Rescue of skin and hair growth defects in late generation telomerase-reconstituted G3 Terc^+/−* mice upon hair plucking of back skin. (A–D) Quantification of HF length from IFE to dermal papilla (A and B) and of dermis thickness (C and D) in back skin from mice of the indicated genotype. Histomorphometry was performed in five mice of each genotype, quantifying at least 55 follicles in the control groups and at least 87 follicles in the TPA-treated groups. Note the increased HF length and dermis thickness in G3 Terc^+/−* mice compared with G3 Terc^−/− littermates after plucking (B and D).
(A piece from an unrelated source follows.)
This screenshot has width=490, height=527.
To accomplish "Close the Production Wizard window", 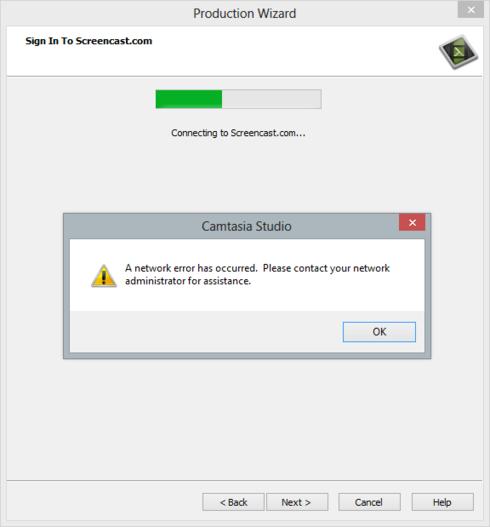I will [471, 9].
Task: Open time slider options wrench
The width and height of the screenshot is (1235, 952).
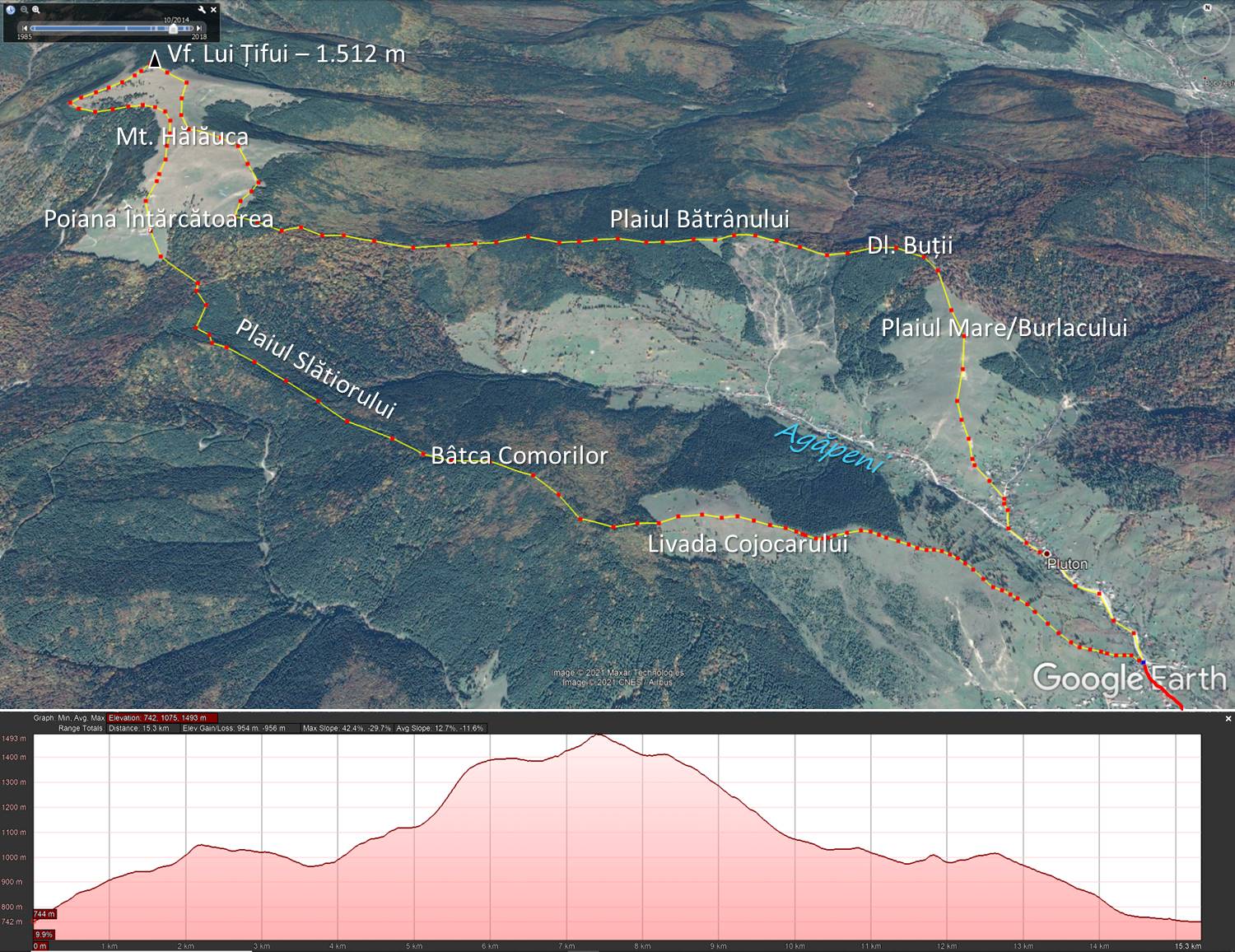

Error bars represent SEM. (E) Representative back skin sections from mice of the indicated genotypes before (control) and after (pluck) plucking. Black double-pointed arrows mark dermis thickness. Arrowheads mark HF length from IFE to dermal papilla. Bar, 480 μm.

Rescue of organismal life span in late generation telomerase-reconstituted G3 Terc^+/−* mice. (A) Kaplan-Meyer survival curve of mice of the indicated genotype. n is the number of mice of each genotype. Statistical comparisons using the log rank test are also shown. Note the significant rescue in survival of telomerase-reconstituted G3 Terc^+/−* mice compared with G3 Terc^−/− mice (P < 0.001). (B) Median survival obtained from Kaplan-Meyer plots of mice of the indicated genotypes. Statistical comparisons using the log rank test are also shown. Note the significantly reduced median survival of G3 Terc^−/− mice compared with the other genotypes (P < 0.001). (C) Maximal lifespan of mice of the indicated genotypes. Note the decreased maximal life span of G3 Terc^−/− mice and how this is corrected in telomerase-reconstituted G3 Terc^+/−* mice. (D) Percentage of mice of the indicated genotype showing malignant tumors (lymphoma, histiocytic sarcoma, or sarcoma/carcinoma) at the time of death. Statistical comparisons using the χ² test are also shown. Note the decreased incidence of malignant tumors in G3 and G4 Terc^−/− mice in agreement with a tumor-suppressor role associated with telomerase deficiency and short telomeres. Telomerase-reconstituted G4 Terc^+/−* mice show a similar tumor incidence to that of wild-type controls. (E) Percentage of mice of the indicated genotype showing degenerative pathologies (atrophies) in the indicated tissues at the time of death. Statistical comparisons using the χ² test are also shown. Note the decreased incidence of intestinal atrophies in telomerase-reconstituted G4 Terc^+/−* mice compared with G3 and G4 Terc^−/− mice.